In the case of my pipelines it requests a storageclass by name in the pipelines Helm chart. storageclasses typically have different names across different cloud providers which means we need provider specific overrides. The validated patterns operator provides a framework where a combination of clusterGroup, cloud provider and OpenShift version. This gives you value files of the format:

  • values-global.yaml default applies everywhere,
  • values-hub.yaml hub for your 'hub' RHACM cluster,
  • sharedValueFiles

sharedValueFiles is an list defined in values-hub.yaml where you can define an ordered list by which files are overload the other values files. Within this environment we can use contextual information about the cluster such as:

  • clusterGroup - a user provided label.
  • clusterPlatform e.g. AWS, Azure, IBMCloud
  • clusterVersion e.g. 4.13

to pick up override files if the exist.

clusterGroup

clusterGroup is a label used together with RHACM particularly for clusters beyond the first. Applying:

`oc label managedclusters.cluster.open-cluster-management.io/<your-cluster> clusterGroup=<managed-cluster-group>`

will result in the correct `clusterGroup` payload being applied ot a given cluster.

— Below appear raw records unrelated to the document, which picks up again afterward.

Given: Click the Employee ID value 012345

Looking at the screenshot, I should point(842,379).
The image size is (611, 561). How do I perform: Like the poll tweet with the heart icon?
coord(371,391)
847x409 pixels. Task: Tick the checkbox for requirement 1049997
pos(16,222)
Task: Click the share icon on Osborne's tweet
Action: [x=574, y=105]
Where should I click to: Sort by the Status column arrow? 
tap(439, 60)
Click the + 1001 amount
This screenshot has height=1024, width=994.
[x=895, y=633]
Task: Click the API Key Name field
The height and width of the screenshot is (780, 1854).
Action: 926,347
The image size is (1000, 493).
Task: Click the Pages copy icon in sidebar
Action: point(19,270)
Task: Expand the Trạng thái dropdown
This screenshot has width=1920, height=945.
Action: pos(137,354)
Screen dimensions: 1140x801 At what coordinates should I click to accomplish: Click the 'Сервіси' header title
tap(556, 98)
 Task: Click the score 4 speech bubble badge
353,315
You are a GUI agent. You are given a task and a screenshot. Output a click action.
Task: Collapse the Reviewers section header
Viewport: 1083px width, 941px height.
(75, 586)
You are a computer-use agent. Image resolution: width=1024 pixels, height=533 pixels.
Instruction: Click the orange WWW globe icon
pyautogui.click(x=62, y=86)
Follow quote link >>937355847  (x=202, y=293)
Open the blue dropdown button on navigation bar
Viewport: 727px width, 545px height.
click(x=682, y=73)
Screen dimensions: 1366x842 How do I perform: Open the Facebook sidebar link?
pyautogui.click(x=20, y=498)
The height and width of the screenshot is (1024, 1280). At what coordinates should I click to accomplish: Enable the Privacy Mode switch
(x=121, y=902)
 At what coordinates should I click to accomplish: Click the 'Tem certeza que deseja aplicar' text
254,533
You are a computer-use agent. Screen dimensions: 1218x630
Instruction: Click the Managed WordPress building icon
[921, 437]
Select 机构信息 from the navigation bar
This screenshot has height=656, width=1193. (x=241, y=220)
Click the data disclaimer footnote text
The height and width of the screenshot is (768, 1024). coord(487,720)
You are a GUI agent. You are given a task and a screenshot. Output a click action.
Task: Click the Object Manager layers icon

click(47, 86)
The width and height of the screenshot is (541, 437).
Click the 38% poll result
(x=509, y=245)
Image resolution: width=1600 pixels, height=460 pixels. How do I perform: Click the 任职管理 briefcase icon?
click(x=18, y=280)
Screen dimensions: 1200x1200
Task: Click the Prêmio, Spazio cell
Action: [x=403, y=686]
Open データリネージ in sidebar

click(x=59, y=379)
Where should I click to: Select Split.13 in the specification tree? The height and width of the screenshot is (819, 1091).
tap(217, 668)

In this case my pipelines Helm chart presumes that the storageclass is defined in {{ .Values.cloudProvider.storageClass }} so to setup for both IBM Cloud and AWS using the sharedValuesFiles defined in the example yaml file above I created two files to contain the overrides:

overrides/values-AWS.yaml

cloudProvider:
  storageClass: gp3-csi

overrides/values-IBMCloud.yaml

cloudProvider:
  storageClass: ibmc-vpc-block-10iops-tier

These override any values in the Helm chart's default Values.yaml file.

Wrap up¤

Validated patterns, together with Helm, Argo CD, and RHACM. Provides a powerful tool to achieve consistency across multiple clusters and clouds.

This blog was written based on this version of my validated-demos repo.

Thanks to @beekhof and @day0hero who spent a considerable amount of time teaching me (and others) about validated patterns.